Entre escolhas e reencontros
Segui por outros caminhos, me formei em Química e vivi diferentes experiências profissionais. A costura, naquele momento, não era um plano, mas nunca deixou de me acompanhar como interesse, curiosidade e admiração.
Meu primeiro contato prático veio de forma despretensiosa: comprei uma máquina doméstica e comecei a criar bolsas, desenvolvendo moldes e desenhando peças. Ainda era um hobby, mas ali já existia algo mais profundo: o prazer pelo processo e pelo feito à mão.
Quando a costura se tornou profissão
Com o tempo, a vida me trouxe de volta ao ateliê.
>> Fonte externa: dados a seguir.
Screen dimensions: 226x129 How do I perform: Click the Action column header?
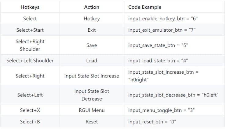[92, 7]
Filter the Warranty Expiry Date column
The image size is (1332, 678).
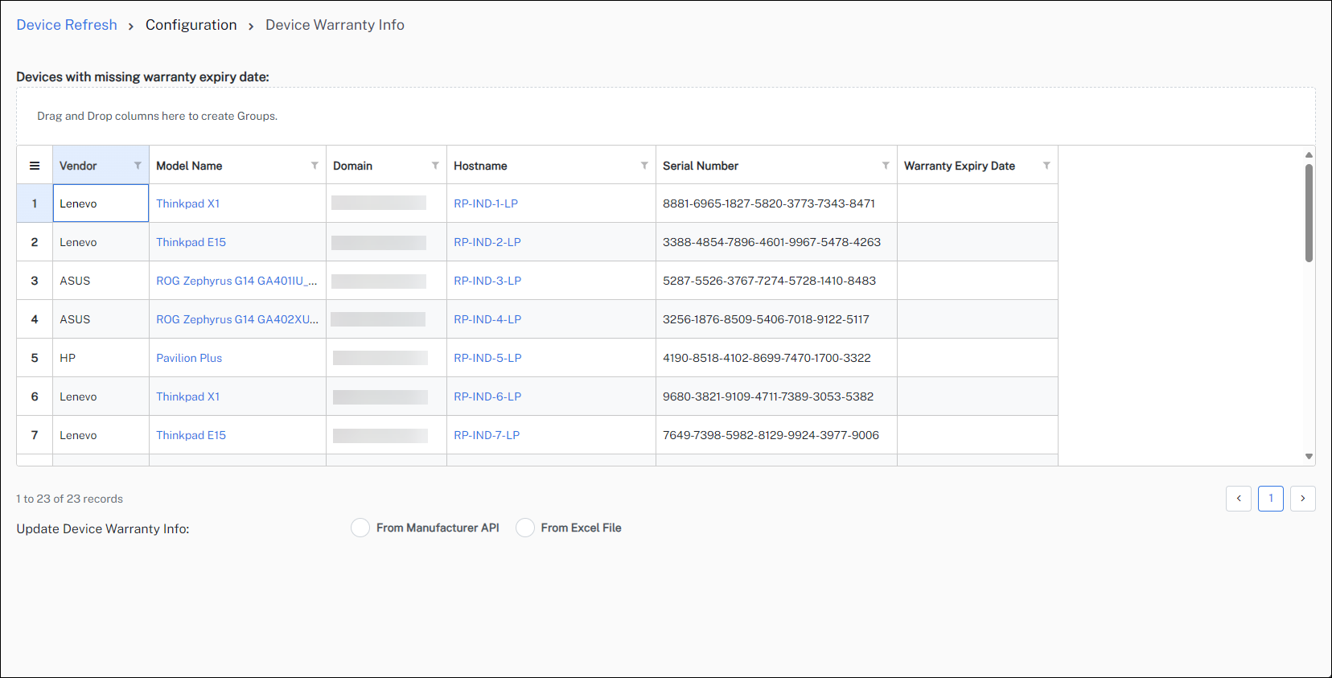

Foi ali, ao lado da minha mãe, que comecei a aprender de verdade, muitas vezes observando, testando, errando e corrigindo. Investi em cursos, especialmente em modelagem, e mergulhei no dia a dia dos ajustes e consertos.
Foi nesse momento que entendi: ajustes não são simples, rápidos ou padronizados. São técnicos, personalizados e exigem responsabilidade. Cada peça carrega história, valor e expectativas.
Hoje, essa vivência é minha principal fonte de renda e também motivo de orgulho.
O propósito do projeto
O Costurando Sem Medo nasceu da minha própria experiência. Do medo inicial, da insegurança diante dos ajustes e da importância de ter apoio para aprender com consciência.
Aqui, compartilho o que aprendi no mundo real do ateliê: técnicas, orientações e reflexões para quem deseja entender melhor a costura. Especialmente ajustes e consertos, com mais clareza, segurança e respeito pelo processo.
Sem romantizar.
Sem atalhos.
Mas com técnica, prática e coragem para começar.